## [Job item a]
Reproduce verbatim the part of the source records that opens with the line containing "at (207, 106)." and closes with the line containing "(272, 387).", both of those lines included.

## [Passage]
···

No matter how hard you try, sometimes you just aren’t able to make the first available train offered to you by the Maps application’s transit schedule. Luckily, there’s a simple way to adjust the times to allow for a certain departure or arrival time. Once you’ve done your route search and settled on one you’re happy with, tap the clock icon to see the available options, then tap on Depart to bring up a page that will allow you to adjust your departure or arrival time to better fit your schedule. Just note that it’s not a time machine, so setting the Arrive By time to two hours ago won’t get you there on time. [via CoM | UK Cnet]
- March 27, 2012
You know that rumor that cropped up right before the release of the third-generation iPad, about it not having a Home button? It wasn’t as silly as it sounded, thanks to Multitasking Gestures, a hidden iPad/iOS 5 feature that you can take advantage of right now. Simply open the Settings app, tap on General, and turn on the slider for Multitasking Gestures. Once it’s on, you’ll be able to use four or five fingers to pinch your way back to the Home screen, swipe up to reveal the multitasking bar, and swipe left and right between apps—no buttons required.

···

[Source records]
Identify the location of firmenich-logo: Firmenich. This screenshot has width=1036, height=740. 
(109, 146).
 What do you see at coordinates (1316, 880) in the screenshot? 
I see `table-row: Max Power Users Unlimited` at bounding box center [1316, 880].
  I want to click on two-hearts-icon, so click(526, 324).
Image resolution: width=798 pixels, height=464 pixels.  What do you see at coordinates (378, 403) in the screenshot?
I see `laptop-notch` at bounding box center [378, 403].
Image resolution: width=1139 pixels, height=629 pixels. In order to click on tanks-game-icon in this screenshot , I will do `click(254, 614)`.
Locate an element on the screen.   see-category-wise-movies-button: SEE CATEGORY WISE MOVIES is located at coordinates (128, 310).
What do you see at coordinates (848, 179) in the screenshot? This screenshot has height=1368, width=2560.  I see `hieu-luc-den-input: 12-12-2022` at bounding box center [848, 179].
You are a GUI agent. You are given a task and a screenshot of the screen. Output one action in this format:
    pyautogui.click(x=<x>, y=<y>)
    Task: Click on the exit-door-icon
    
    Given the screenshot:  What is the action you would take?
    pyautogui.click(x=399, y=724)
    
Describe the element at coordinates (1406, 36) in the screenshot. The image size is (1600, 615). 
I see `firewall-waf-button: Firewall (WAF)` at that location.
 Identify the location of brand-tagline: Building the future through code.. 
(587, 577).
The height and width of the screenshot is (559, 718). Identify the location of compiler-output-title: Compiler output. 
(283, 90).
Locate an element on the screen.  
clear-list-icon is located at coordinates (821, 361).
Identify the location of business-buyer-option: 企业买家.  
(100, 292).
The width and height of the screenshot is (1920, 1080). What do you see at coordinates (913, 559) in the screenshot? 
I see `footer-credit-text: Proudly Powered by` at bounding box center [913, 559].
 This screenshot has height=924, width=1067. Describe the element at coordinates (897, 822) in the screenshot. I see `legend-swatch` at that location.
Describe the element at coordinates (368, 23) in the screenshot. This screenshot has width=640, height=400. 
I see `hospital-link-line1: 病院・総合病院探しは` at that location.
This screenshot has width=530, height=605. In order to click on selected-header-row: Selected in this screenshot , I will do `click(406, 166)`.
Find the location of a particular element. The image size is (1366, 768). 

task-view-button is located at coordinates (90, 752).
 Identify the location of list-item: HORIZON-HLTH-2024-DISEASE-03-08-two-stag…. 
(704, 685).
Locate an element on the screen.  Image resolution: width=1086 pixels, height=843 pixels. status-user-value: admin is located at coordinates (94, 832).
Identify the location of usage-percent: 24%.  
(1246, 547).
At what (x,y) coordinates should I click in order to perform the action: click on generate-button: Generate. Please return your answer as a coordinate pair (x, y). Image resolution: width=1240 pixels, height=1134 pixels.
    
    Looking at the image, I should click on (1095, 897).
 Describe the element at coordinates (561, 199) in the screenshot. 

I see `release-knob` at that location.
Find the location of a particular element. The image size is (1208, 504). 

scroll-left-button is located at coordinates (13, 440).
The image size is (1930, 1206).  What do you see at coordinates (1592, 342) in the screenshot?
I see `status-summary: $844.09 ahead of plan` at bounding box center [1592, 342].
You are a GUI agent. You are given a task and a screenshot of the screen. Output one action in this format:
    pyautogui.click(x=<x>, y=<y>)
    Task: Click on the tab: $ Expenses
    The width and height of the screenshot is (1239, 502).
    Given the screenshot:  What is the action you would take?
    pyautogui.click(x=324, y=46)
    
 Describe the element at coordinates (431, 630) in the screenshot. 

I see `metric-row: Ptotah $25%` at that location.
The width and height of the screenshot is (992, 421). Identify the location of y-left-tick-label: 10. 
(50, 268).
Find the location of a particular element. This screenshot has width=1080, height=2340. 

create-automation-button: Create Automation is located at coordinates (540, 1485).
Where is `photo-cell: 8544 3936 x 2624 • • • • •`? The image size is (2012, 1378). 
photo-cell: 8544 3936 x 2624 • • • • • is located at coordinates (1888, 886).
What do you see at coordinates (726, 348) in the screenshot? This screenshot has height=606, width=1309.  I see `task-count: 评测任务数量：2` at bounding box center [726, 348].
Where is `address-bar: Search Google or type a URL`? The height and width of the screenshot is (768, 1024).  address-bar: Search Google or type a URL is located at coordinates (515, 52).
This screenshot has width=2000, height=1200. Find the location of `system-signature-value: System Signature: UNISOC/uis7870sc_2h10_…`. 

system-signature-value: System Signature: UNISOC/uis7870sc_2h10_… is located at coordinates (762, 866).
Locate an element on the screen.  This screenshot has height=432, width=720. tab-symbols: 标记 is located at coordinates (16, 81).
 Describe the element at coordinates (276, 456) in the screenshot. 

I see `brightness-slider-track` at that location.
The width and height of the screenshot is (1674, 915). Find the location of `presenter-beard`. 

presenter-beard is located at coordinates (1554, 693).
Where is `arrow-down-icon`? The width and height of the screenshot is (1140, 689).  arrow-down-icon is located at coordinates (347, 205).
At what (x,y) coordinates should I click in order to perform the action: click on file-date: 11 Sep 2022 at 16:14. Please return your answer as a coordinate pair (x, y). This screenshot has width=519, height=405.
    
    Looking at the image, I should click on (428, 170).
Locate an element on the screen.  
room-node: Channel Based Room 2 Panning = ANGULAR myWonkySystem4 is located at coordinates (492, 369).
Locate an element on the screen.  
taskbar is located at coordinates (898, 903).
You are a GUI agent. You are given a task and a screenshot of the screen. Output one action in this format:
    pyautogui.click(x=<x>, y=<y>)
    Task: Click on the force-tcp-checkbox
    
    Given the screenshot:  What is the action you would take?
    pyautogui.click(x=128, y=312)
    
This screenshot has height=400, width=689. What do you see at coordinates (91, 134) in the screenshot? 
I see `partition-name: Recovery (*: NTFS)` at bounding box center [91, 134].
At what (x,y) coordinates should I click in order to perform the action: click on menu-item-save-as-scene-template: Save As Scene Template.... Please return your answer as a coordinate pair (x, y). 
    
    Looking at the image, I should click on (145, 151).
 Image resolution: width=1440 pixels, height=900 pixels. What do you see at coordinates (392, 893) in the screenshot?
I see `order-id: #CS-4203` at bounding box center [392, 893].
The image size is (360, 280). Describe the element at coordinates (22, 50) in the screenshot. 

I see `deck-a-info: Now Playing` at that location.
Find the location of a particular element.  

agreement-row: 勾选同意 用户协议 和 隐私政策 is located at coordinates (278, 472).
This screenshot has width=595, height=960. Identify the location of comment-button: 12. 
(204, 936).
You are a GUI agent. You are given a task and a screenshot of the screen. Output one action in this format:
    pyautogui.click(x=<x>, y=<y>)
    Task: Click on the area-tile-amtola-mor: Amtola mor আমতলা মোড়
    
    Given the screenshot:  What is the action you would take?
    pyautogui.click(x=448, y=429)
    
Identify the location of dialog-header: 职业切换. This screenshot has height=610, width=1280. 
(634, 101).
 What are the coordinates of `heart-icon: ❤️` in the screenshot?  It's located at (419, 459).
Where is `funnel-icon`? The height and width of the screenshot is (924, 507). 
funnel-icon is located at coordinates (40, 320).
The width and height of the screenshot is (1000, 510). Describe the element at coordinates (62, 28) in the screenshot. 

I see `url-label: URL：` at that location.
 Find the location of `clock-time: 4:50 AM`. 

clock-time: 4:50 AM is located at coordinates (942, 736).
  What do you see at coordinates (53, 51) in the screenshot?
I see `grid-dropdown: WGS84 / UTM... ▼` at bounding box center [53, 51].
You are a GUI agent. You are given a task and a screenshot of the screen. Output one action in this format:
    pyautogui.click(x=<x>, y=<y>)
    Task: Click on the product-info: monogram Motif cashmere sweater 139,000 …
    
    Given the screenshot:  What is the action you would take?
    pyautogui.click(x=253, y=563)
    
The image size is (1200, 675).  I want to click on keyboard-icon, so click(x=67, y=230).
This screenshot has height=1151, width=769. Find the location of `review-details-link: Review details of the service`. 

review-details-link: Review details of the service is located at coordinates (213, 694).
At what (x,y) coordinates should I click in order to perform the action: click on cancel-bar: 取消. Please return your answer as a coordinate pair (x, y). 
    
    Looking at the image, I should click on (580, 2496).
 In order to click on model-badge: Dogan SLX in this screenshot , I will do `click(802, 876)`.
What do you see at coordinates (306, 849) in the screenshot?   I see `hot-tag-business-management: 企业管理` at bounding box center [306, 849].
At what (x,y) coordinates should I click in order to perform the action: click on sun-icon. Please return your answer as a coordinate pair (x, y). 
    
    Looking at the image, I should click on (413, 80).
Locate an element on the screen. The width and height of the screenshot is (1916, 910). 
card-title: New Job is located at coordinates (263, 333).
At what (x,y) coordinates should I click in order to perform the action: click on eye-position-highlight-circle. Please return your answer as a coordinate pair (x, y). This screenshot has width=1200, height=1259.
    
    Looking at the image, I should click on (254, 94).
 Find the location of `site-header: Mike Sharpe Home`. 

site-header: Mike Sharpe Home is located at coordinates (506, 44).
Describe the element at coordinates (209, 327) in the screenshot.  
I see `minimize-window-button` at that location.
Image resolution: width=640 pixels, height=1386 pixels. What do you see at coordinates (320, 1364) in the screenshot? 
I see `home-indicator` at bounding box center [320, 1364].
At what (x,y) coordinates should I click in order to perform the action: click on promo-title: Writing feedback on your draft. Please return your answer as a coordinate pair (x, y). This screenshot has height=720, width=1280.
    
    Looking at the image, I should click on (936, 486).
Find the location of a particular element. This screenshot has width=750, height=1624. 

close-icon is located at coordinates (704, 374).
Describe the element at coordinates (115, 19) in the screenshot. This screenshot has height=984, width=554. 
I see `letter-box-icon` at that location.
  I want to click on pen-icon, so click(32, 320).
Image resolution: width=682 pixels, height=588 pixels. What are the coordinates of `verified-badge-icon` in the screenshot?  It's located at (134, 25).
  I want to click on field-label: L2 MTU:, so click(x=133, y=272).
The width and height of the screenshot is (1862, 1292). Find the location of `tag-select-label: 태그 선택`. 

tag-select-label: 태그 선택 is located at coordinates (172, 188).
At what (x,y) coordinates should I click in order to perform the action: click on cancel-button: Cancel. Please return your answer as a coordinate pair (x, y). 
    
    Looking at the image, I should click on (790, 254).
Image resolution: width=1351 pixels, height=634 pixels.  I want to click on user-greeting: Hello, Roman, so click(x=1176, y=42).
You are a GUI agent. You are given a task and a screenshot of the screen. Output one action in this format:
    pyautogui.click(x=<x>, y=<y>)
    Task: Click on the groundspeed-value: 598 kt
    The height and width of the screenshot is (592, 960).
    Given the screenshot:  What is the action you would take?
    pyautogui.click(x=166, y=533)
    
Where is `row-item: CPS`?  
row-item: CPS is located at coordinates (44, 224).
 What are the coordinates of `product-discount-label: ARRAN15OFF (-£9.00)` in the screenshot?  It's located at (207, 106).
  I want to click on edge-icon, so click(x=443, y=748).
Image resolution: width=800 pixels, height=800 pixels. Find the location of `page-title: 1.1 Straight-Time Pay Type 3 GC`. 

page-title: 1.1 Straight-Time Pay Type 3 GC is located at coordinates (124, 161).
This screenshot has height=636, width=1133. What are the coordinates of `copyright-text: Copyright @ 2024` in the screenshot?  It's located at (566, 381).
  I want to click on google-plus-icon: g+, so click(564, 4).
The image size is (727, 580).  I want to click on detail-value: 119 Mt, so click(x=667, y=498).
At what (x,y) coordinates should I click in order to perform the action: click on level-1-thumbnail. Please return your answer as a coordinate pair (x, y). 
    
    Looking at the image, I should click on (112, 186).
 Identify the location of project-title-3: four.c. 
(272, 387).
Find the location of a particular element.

···

## [Job item b]
Extend the iPad and iPhone tips passage, picking up right after its final sentence.

## [Written reply a]
 What are the coordinates of `product-discount-label: ARRAN15OFF (-£9.00)` in the screenshot?  It's located at (207, 106).
  I want to click on edge-icon, so click(x=443, y=748).
Image resolution: width=800 pixels, height=800 pixels. Find the location of `page-title: 1.1 Straight-Time Pay Type 3 GC`. 

page-title: 1.1 Straight-Time Pay Type 3 GC is located at coordinates (124, 161).
This screenshot has height=636, width=1133. What are the coordinates of `copyright-text: Copyright @ 2024` in the screenshot?  It's located at (566, 381).
  I want to click on google-plus-icon: g+, so click(564, 4).
The image size is (727, 580).  I want to click on detail-value: 119 Mt, so click(x=667, y=498).
At what (x,y) coordinates should I click in order to perform the action: click on level-1-thumbnail. Please return your answer as a coordinate pair (x, y). 
    
    Looking at the image, I should click on (112, 186).
 Identify the location of project-title-3: four.c. 
(272, 387).

## [Written reply b]
Ever in a hurry and enter one too many numbers into the Calculator app for iOS? Instead of clearing the whole number out, use this tip to quickly get rid of the extra digit. Simply swipe your finger across the number display and the app will clear out only the rightmost digit, allowing you to continue on with your calculations without needing to reenter a thing. [via Cult of Mac]
Got a third-generation iPad? Well, the handful of apps that have been updated for the device’s gargantuan 2048 x 1536 display aren’t the only apps that can get in on the Retina iPad fun. If you have any Retina-ready iPhone and iPod touch apps installed, the new iPad allows those to appear in all their glory — something that’s supported on no other iPad thus far. It’s even noticeable when running the apps in 2x mode, making those few small-screen apps you can’t live without that much more enjoyable.
So you didn’t get your pre-order placed in time, or just now decided to purchase the new third-gen iPad/iPhone 5/insert future Apple product here. Guess what? You’ve just sentenced yourself to hours of waiting outside a retail store for your chance to own one—but don’t despair. Using these simple tips, your time standing in line will at least be a little more tolerable, if not downright fun.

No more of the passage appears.